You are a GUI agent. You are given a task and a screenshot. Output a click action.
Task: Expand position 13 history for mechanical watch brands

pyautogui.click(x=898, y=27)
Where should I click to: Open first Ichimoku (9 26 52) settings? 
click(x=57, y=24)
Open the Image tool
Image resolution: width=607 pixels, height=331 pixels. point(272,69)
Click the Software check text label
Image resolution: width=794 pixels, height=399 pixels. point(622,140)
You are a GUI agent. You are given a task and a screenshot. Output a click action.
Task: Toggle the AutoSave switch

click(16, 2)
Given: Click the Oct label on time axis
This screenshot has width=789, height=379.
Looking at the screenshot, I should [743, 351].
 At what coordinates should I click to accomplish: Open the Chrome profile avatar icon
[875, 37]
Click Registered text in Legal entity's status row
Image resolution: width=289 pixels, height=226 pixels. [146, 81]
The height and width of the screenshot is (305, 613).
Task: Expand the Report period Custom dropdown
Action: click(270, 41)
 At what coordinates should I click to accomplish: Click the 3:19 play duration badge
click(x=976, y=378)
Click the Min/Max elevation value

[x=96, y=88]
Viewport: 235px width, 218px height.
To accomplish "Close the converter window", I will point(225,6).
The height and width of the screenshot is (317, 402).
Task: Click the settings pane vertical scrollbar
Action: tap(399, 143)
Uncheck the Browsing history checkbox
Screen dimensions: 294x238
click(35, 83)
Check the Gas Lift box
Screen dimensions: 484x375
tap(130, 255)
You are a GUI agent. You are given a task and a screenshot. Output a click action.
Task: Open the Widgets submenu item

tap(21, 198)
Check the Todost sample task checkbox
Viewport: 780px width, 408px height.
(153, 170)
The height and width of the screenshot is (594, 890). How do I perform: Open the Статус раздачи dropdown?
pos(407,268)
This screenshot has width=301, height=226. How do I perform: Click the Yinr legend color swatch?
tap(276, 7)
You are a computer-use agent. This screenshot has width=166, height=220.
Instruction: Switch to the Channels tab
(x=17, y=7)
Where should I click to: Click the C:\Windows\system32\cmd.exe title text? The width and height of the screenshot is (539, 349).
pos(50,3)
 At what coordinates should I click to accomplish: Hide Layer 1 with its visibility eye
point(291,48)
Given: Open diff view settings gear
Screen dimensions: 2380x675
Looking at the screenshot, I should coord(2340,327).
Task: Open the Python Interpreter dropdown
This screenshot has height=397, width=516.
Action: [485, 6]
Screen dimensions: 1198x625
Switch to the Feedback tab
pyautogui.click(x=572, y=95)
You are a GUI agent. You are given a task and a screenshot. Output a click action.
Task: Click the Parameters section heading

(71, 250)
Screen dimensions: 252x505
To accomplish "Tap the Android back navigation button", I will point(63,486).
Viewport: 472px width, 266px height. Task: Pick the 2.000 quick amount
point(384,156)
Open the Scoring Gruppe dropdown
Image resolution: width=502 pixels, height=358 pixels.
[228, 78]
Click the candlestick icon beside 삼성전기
++++++++++++++++++++
From the records above, transcribe exactly the run of lines that opens with the line holding "Task: Open the Widgets submenu item" and closes with the line holding "Task: Open the Python Interpreter dropdown", both included.

Task: Open the Widgets submenu item

tap(21, 198)
Check the Todost sample task checkbox
Viewport: 780px width, 408px height.
(153, 170)
The height and width of the screenshot is (594, 890). How do I perform: Open the Статус раздачи dropdown?
pos(407,268)
This screenshot has width=301, height=226. How do I perform: Click the Yinr legend color swatch?
tap(276, 7)
You are a computer-use agent. This screenshot has width=166, height=220.
Instruction: Switch to the Channels tab
(x=17, y=7)
Where should I click to: Click the C:\Windows\system32\cmd.exe title text? The width and height of the screenshot is (539, 349).
pos(50,3)
 At what coordinates should I click to accomplish: Hide Layer 1 with its visibility eye
point(291,48)
Given: Open diff view settings gear
Screen dimensions: 2380x675
Looking at the screenshot, I should coord(2340,327).
Task: Open the Python Interpreter dropdown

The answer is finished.